Mas, vejam, o saber não era tudo… Porque, no fundo, o que a gente mais fazia era viver.
Ah, minha infância… Era feita de terra, de poças depois da chuva — onde o céu descia pra brincar com a gente. De mãos sujas, joelhos ralados e olhos que brilhavam na caça aos vaga-lumes, esses pequenos pirilampos que pareciam estrelas fugindo do céu.
Tinha bola — de meia, de couro, de gude. Bicicleta, skate feito à mão, carrinho de lomba feito com o coração até gastar o sol. Bolinha de guerra, esconde-esconde e aquela misteriosa missão de nunca ser achado. A escola era mais do que lição: era recreio, era merenda da dona Palmira, era amizade servida em pão com goiabada, arroz doce, sagu, creme e sonhos….
Pintávamos o mundo com tinta de barro e pincéis feitos dos próprios dedos. Na televisão — que era pouca e preta-e-branca — desfilavam heróis como Rin Tin Tin, e Maia, o elefante, que hoje poucos saberiam dizer se era desenho, filme, sonho ou pura invenção. Tinha o maravilhoso Chacrinha, Tarzan, Jane e a incrível macaca Chita.
Havia as rodas de chimarrão, onde os vizinhos falavam num dialeto que misturava italiano, português e carinho. Na mesa fumegava uma sopa de anholine — ou seria capeletti? — pouco importa, porque o gosto era de abraço.
O cinema… ah, o cinema! A primeira vez, sentado naquelas poltronas vermelhas, olhos arregalados para os filmes do Teixeirinha, do Mazzaropi… e o mundo se tornava ainda maior do que aquele que a BARSA contava.
Jogava-se basquete, vôlei, futebol — todos os dias, como quem tentava, sem saber, marcar um gol contra o tempo.

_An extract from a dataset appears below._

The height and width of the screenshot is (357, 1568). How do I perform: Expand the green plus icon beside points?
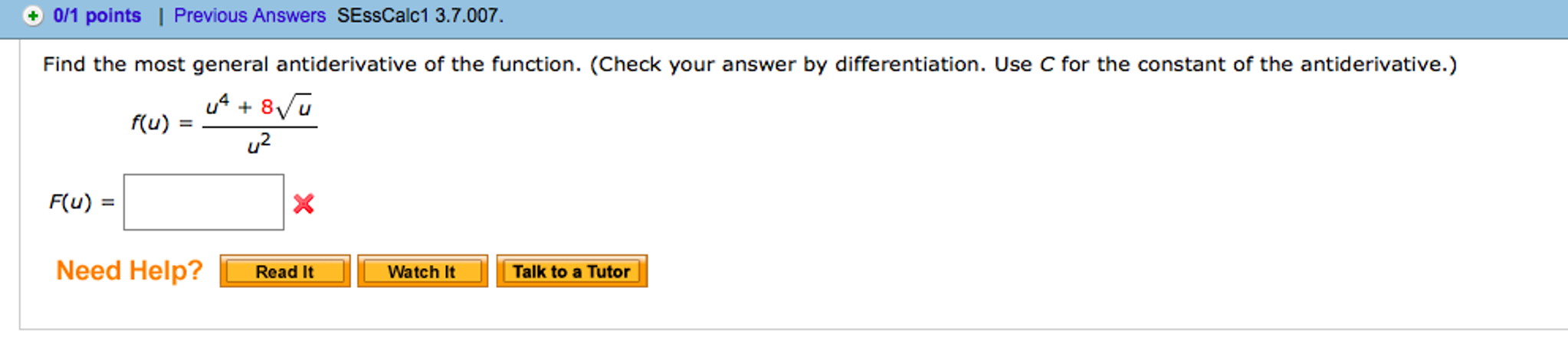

E hoje, já professor, escritor, contador de histórias e mediador de sonhos, olho para essas novas gerações e penso: que sorte vocês têm de ter o mundo nas pontas dos dedos… Mas que sorte tive eu de ter tido o mundo inteiro dentro de um livro.

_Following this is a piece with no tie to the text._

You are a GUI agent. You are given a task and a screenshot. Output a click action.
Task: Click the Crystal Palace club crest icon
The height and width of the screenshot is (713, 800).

E talvez — quem sabe? — seja disso que se trata a vida: de um lado, a tecnologia que informa; do outro, a memória que forma. Porque, no fundo, a gente não vive só pra saber… a gente sabe pra viver melhor.”
Autor: Mauro Gaglieti. Também escreveu e publicou no site “Filme Divertidamente: faz bem para adultos, crianças, adolescentes e jovens”: www.neipies.com/filme-divertida-mente-faz-bem-para-adultos-criancas-adolescentes-e-jovens/
Edição: A. R.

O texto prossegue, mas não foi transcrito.